Document passage
# NTs and childhood abuse



## Mermerce (Nov 15, 2012)

Hey guys (and those of you who call yourselves womyn because you think it's a great idea).

Just curious how many NTs out there were abused when they were younger. You can choose to go into details if you like. And please comment even if you weren't abused. Oh, and thanks ahead for sharing. 

I was physically and emotionally abused + sexually assaulted by the girls in my class at one point. Exciting.


----------



## aphinion (Apr 30, 2013)

I have not been physically, emotionally, or sexual abused before (well, apparently I was molested once by my cousin when I was two but I literally have no recollection of that so I don't count it). However, my parents are two separate train wrecks. 

My father is extremely addicted to marijuana, which is fine, except for the fact that he becomes extremely angry (breaking shit and swearing) if he tries to wean off it. He also enjoys getting blackout drunk every weekend, but he actually becomes a super intense parent whenever that happens. Last Saturday night he stumbled into the house and insisted that I go to bed because I had "a big day tomorrow" (I did not), and only left me alone once I turned off the tv. It was about 9:00 pm and I'm seventeen. 

I found out that my mother was suicidal for a while, but has pulled out of it nicely. I suppose that you could say that she has been emotionally abusive at times, but I've countered every mean or harsh statement she's said to me. She has a boyfriend now, and he actually brings out a lot of great qualities in her. She won't yell at me (as much) if he's around. 

I'm a bit curious, do you think that there might be a correlation between personality types and abuse?


----------



## SirenaChitzoph (May 27, 2013)

What's this for?

Hmm, well I was bullied growing up to some extent, and have been sexually assaulted twice, but that wasn't in my early years. Apparently they(a good deal of my classmates) didn't like that I didn't feel the dying need to associate with them. I don't think it's made a drastic change in my life, if that's what you're wondering. I don't think the bullying had anything to do with me being an NT, I'm sure it had more of an effect on my preference between introversion and extroversion if anything.


----------



## blood roots (Oct 29, 2013)

Uhhhh some emotional abuse, if anything. My dad was an asshole to put it lightly. He was an alcoholic, addicted to various others drugs, and eventually ended up in prison for ten years. Lots of projecting.........etc etc. This happened within the first 7 years of my life so I guess it explains a few things about how I am now.


----------



## PowerShell (Feb 3, 2013)

Nope. Although my dad was a very strict SJ-type.


----------



## AlternativeLens (Nov 15, 2013)

Yup. Very much so. Bullied. Verbally, emotionally, physical (violent and sexual) abuse, neglect, etc. etc. etc. I just posted a lengthy description of all this elsewhere in the forum but don't know how to link to it here, but I concluded by raising this very question. I really don't know if the personality type was a product of birth that would have manifested itself no matter what kind of life I had or not, but the more I consider this the more I accept the reality that we are all products of our environment.... Of course, one child will react to something differently than another. Maybe my personality type was the reason I was able to finally overcome all of it.

Data
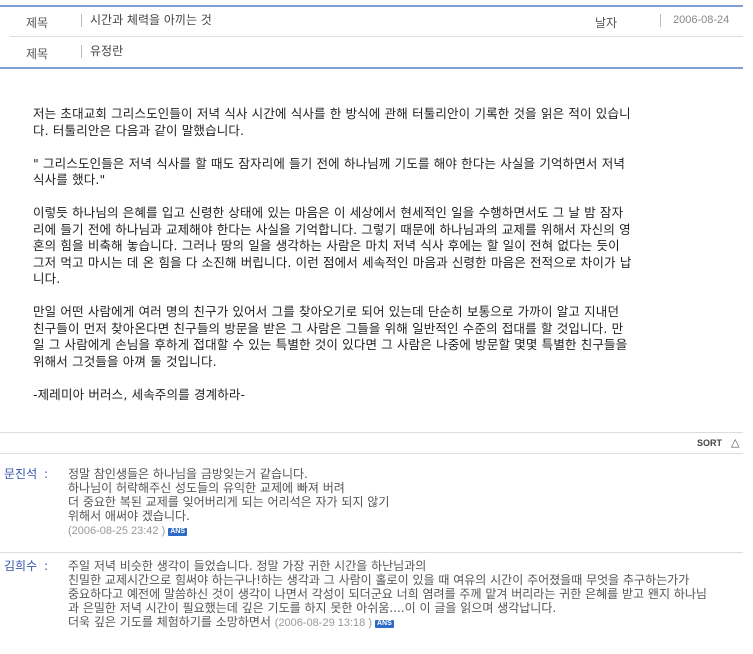 The height and width of the screenshot is (654, 753). What do you see at coordinates (710, 443) in the screenshot?
I see `sort-button: SORT` at bounding box center [710, 443].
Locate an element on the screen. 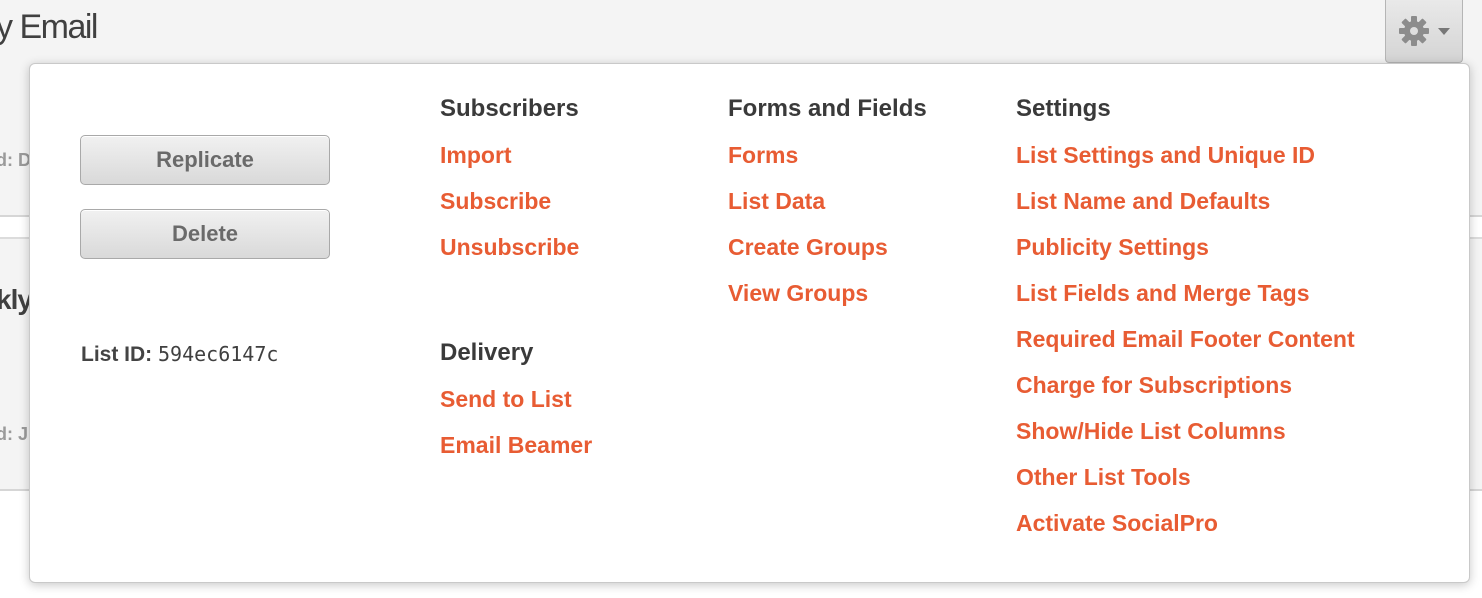 Image resolution: width=1482 pixels, height=598 pixels. forms-fields-heading: Forms and Fields is located at coordinates (828, 108).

Written task
Please say whether each statement agrees with the forum thread on NTs and childhood abuse, answering yes or no and quoting the deciding words of the thread. 1. The poster aphinion is seventeen. 2. The poster blood roots says the father spent five years in prison. 3. The poster PowerShell reports having been abused. The lines are not needed here.

Written response
1. Yes: "I'm seventeen."
2. No: "eventually ended up in prison for ten years."
3. No: "Nope."